The 天美传媒 Action Task Force (FATF), the global authority on financial crime prevention, requires all jurisdictions to collect and maintain accurate information on ultimate beneficial owners (UBOs). This is critical to prevent legal entities from being used for money laundering, fraud, or concealing illicit funds.

As a FATF member, Hong Kong has adopted formal requirements around ultimate beneficial ownership through the Companies Ordinance (Cap. 622) and the Anti-Money Laundering and Counter Terrorist Financing Ordinance (AMLO). 天美传媒 institutions, trust or company service providers, and other regulated entities must identify and verify the natural persons who ultimately own or control a company as part of their customer due diligence obligations.

This article explains what ultimate beneficial owners are, outlines key legal requirements in Hong Kong, and provides practical insights for SMEs, 天美传媒s, and professional service providers seeking to stay compliant with beneficial ownership regulations.

?

What is an Ultimate Beneficial Owner (UBO)?

An ultimate beneficial owner (UBO) refers to the natural person who ultimately owns or exercises effective control over a company.

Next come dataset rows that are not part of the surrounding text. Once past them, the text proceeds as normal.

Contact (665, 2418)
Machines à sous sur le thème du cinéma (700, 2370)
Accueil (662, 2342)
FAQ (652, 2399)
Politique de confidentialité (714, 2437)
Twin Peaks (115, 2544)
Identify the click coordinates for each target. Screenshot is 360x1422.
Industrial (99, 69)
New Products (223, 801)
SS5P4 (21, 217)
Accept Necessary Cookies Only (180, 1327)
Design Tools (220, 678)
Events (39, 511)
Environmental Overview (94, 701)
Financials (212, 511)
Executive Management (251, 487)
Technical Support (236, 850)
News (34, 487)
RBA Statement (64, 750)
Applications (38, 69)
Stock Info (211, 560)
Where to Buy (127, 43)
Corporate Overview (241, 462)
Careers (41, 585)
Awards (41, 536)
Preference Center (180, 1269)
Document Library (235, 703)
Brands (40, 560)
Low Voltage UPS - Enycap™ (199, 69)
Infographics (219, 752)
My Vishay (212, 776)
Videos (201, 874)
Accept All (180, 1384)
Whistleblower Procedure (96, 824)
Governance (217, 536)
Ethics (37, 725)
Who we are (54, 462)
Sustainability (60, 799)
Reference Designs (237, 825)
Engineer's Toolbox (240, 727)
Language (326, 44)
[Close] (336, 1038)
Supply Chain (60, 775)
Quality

This individual may not necessarily be listed as a shareholder in official company records, especially when legal entities, nominee shareholders, or trusts are involved. According to the 天美传媒 Action Task Force (FATF) and Hong Kong’s Anti Money Laundering and Counter Terrorist Financing Ordinance (AMLO), a UBO typically meets one or more of the following criteria.

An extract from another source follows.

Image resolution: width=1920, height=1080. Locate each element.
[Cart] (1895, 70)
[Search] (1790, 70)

  • A natural person who directly or indirectly holds more than 25% of the company’s shareholding or voting rights.
  • A person who has significant influence over key decisions, such as the ability to appoint or remove a majority of the board of directors.
  • A natural person who exercises ultimate effective control through arrangements such as trusts, nominee structures, or contractual rights.

By definition, a UBO must be a natural person, meaning a “living individual” in the biological sense, not a company, trust, or any other legal entity. Regulators require institutions to “look through” complex ownership structures to identify the real individual who ultimately owns or controls the business.

The Difference Between Shareholders, Directors, and Ultimate Beneficial Owners

Role Definition Do they always hold ownership or control?
Legal Shareholder The person or entity listed in the company’s shareholder register Not necessarily (may be a nominee)
Director The person responsible for day-to-day operations, often appointed by UBOs May not hold shares or ultimate control

For example, in Hong Kong, Company A Limited is 100% owned by a British Virgin Islands (BVI) company called Company B Limited. Company B Limited is fully owned and controlled by Mr. Cheung. Although Company B Limited is the legal shareholder of Company A Limited, Mr. Cheung is the ultimate beneficial owner because he ultimately owns all the equity and holds effective control over the company.

Understanding who the UBO is helps financial institutions and regulators identify high-risk customers during account openings or compliance reviews. It is also a key requirement under Hong Kong’s AMLO and supports greater transparency in corporate ownership structures.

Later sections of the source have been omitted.